Edge ideals are one of the rare classes of ideals where linear resolution of the ideal implies linear resolution for higher powers i.e minimum possible regularity
for an edge ideal implies minimum possible regularity for all its higher powers(proved by Herzog, Hibi and Zheng). It was also characterised (by Froberg)
that an edge ideal has linear resolution (or minimum possible regularity) if and only if the underlying graph is chordal.This motivated people to
take up various projects for finding sharp upper bounds for regularity for various powers of edge ideals. Two questions largely guided this research:
1. The Nevo-Peeva Question: Is it true that all higher powers (greater than equal to 2) have linear resolutions for edge ideals with
a. linear presentation (that is edge ideals whose first differential matrix of minimal free resolution has linear entries) and
b. regularity less than equal to $3$?
2. The sharp upper bound Conjecture for regularity of powers in terms of the regularity of the ideal: It is believed that
regularity of an edge ideal is r implies for the s th power the regularity is bounded above by 2s+r-1.

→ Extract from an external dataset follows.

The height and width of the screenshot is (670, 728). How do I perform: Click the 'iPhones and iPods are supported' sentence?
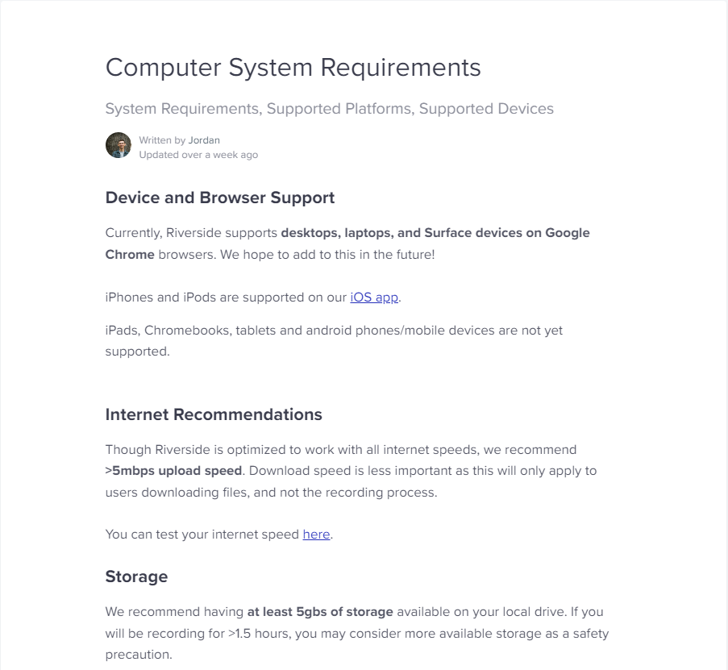pyautogui.click(x=253, y=298)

There has been much progress towards both of these but both remain open so far. Recently the second question has been
solved for all bipartite graphs. Also for all graphs the bound has been proven for the second power (r+2).
There has been some effort to study how regularity behaves "on an average for all graphs" using some probabilistic methods.
In this talk we plan to discuss the history and current state of research in this area.